As designed, Rubis was given a displacement of 760 tons when surfaced and showcased 925 tons when submerged. She featured a length of 216 feet with a beam measuring 23.4 feet and a draught of 14 feet. Propulsion was served through 2 x diesel engines developing 1,300 horsepower to two shafts. The diesels powered the vessel on the surface. Submerged propulsion was therefore handled by 2 x electric motors developing 1,100 horsepower. Consistent with submarines of the period, Rubis required surfacing to recharge her battery supply and take on fresh oxygen for the crew. Her crew totaled between 40 and 43 personnel with at least three officers. Maximum speed was 12 knots when surfaced and 9 knots when submerged. Endurance was limited to 8,060 miles surfaced and approximately 90 miles submerged.
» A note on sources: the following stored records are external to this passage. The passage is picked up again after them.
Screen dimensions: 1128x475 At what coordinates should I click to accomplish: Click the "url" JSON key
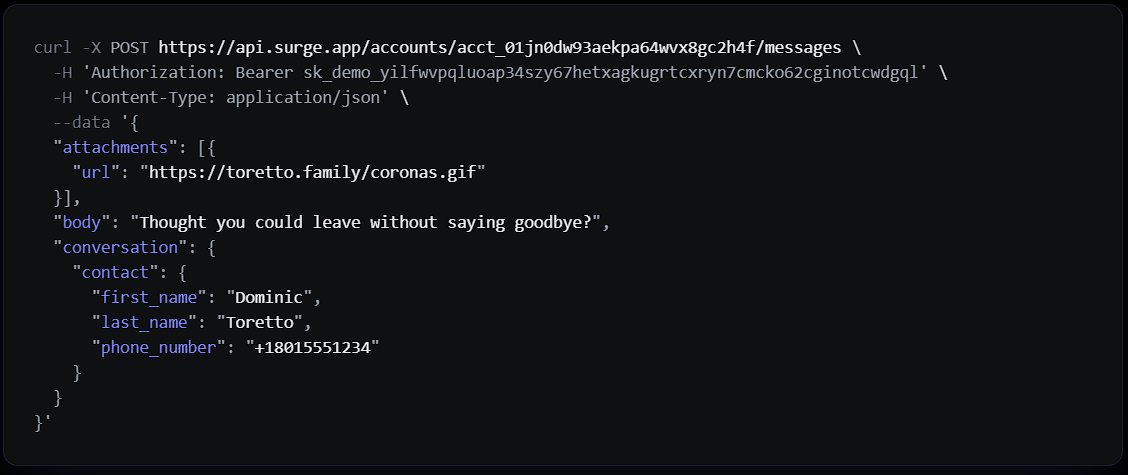tap(96, 172)
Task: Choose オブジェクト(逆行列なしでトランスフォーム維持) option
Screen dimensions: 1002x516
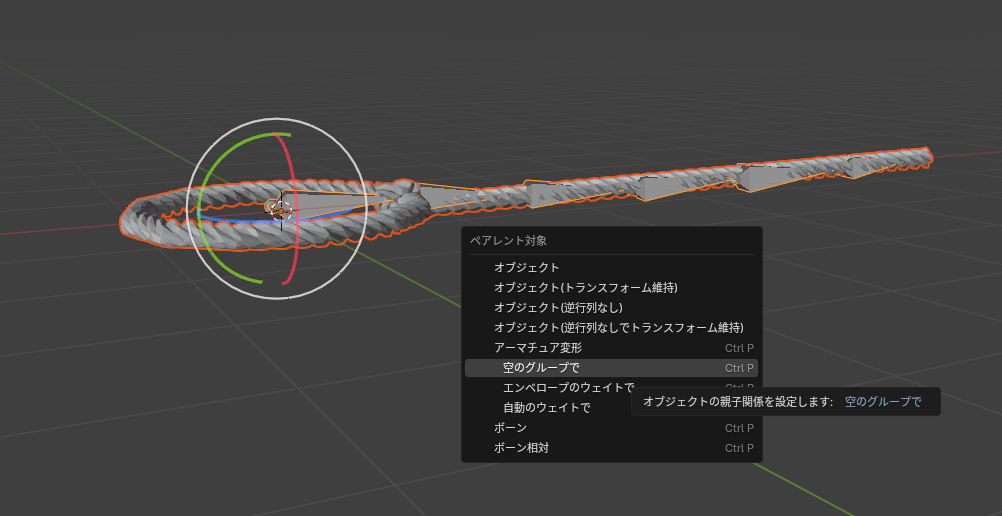Action: click(618, 327)
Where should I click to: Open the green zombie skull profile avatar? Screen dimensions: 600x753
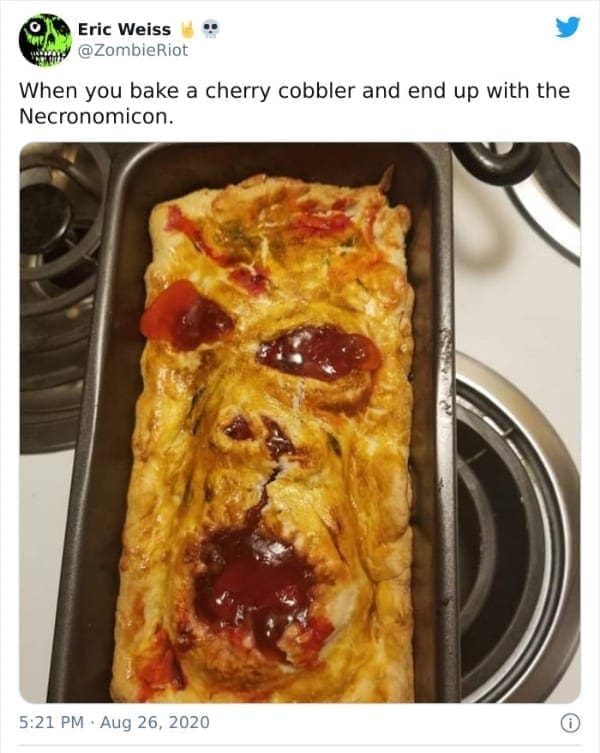tap(45, 40)
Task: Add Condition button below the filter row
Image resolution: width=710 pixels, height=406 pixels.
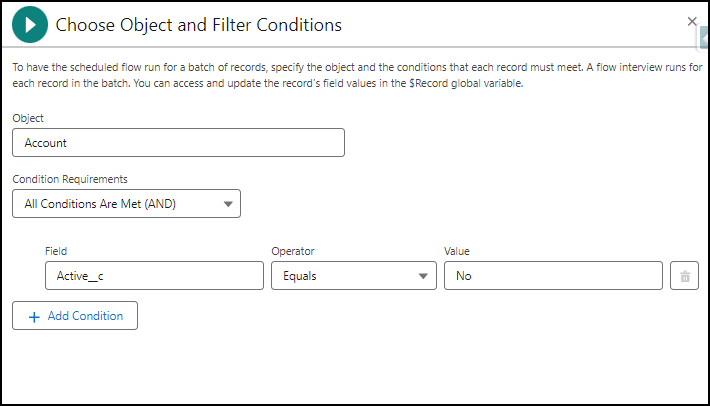Action: click(75, 315)
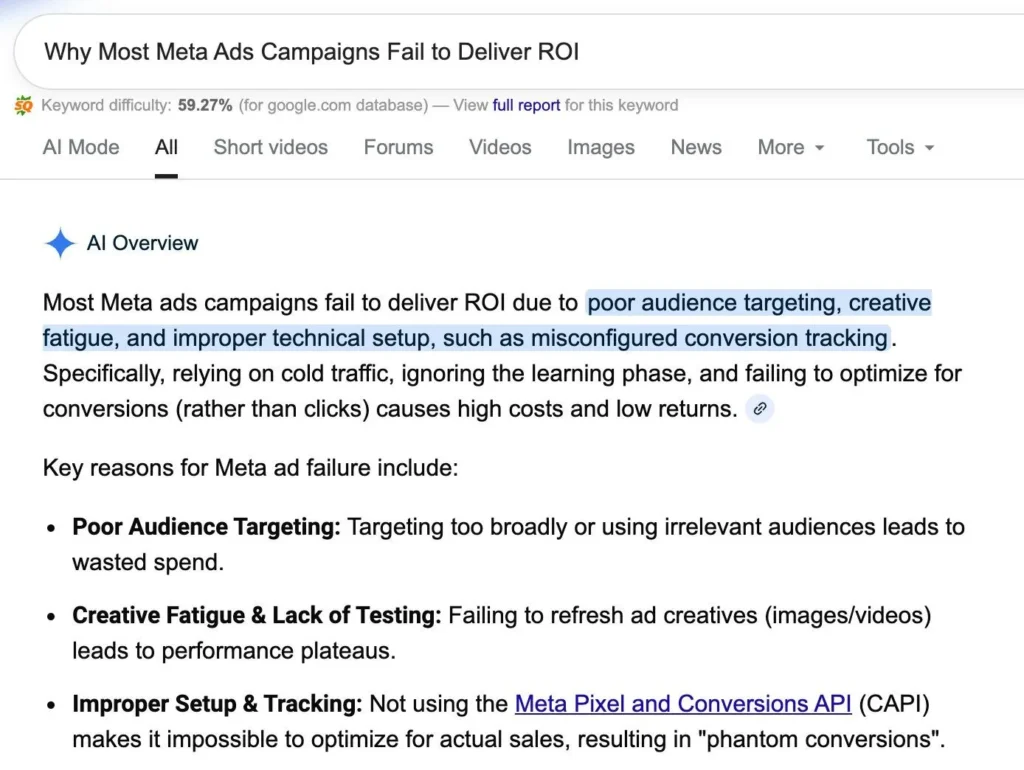Click the Meta Pixel and Conversions API link

pos(681,704)
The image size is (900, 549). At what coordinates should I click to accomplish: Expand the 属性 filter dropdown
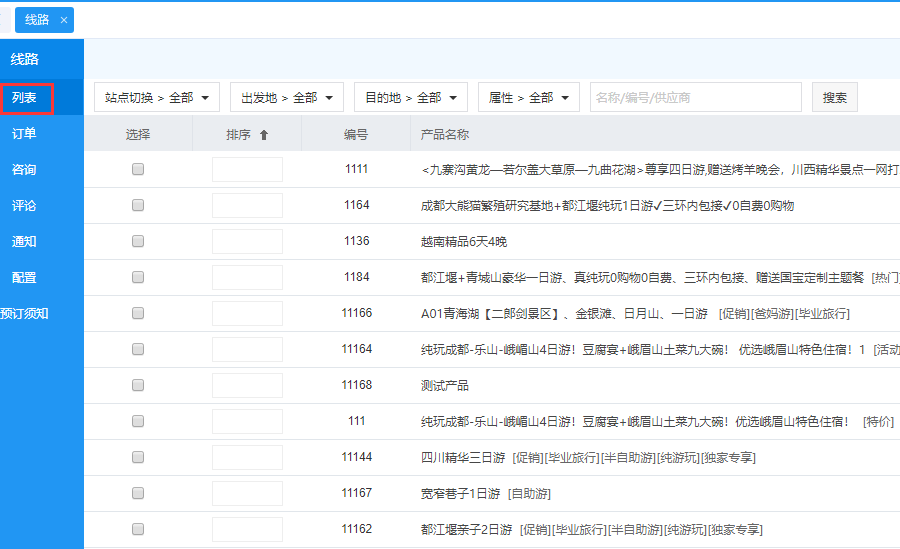pyautogui.click(x=528, y=98)
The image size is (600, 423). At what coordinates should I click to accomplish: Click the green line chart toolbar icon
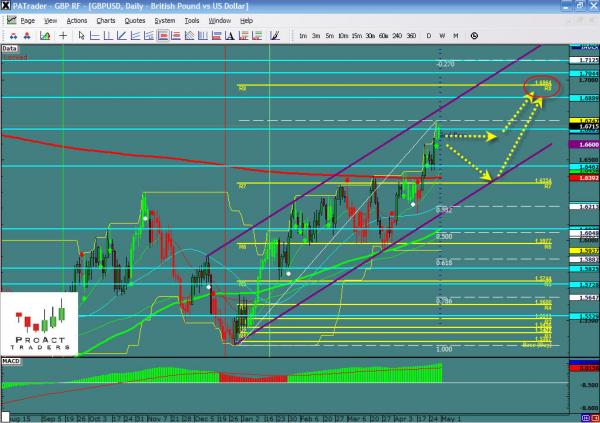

Armament included some 32 naval mines in her hold. She was also outfitted with 3 x 550mm (21.65") torpedo tubes backed by 2 x 400mm (15.75") torpedo tubes which allowed her to engage surface vessels in a more traditional, direct way. Surface warfare was also strengthened by 1 x 75mm (2.95") deck gun ahead f the sail and a twin-barreled 13mm anti-aircraft machine gun installation aft of the tower. Her overall profile included a boat-like bow projection, tapered stern, a flat surface deck and centrally-located sail. Dive planes were fitted forward and low along the hull sides. The rudder control system was fitted aft of the propellers for maximum agility.
In April of 1940, Rubis served with the British Home Fleet and utilized her mine-laying effectiveness in waters off the coast of Norway during the Norway Campaign (April 9th, 1940 - June 10th, 1940). The vessel ended up becoming the most successful boat in the Saphir-class as she completed no fewer than twenty-two successful mine-laying sorties during her tenure at sea. Additionally, she claimed a few vessels through her torpedo armament with a war record including 15 total vessels of which five were dedicated enemy warship types. As a disruptor of enemy shipping, the Rubis proved her design a success.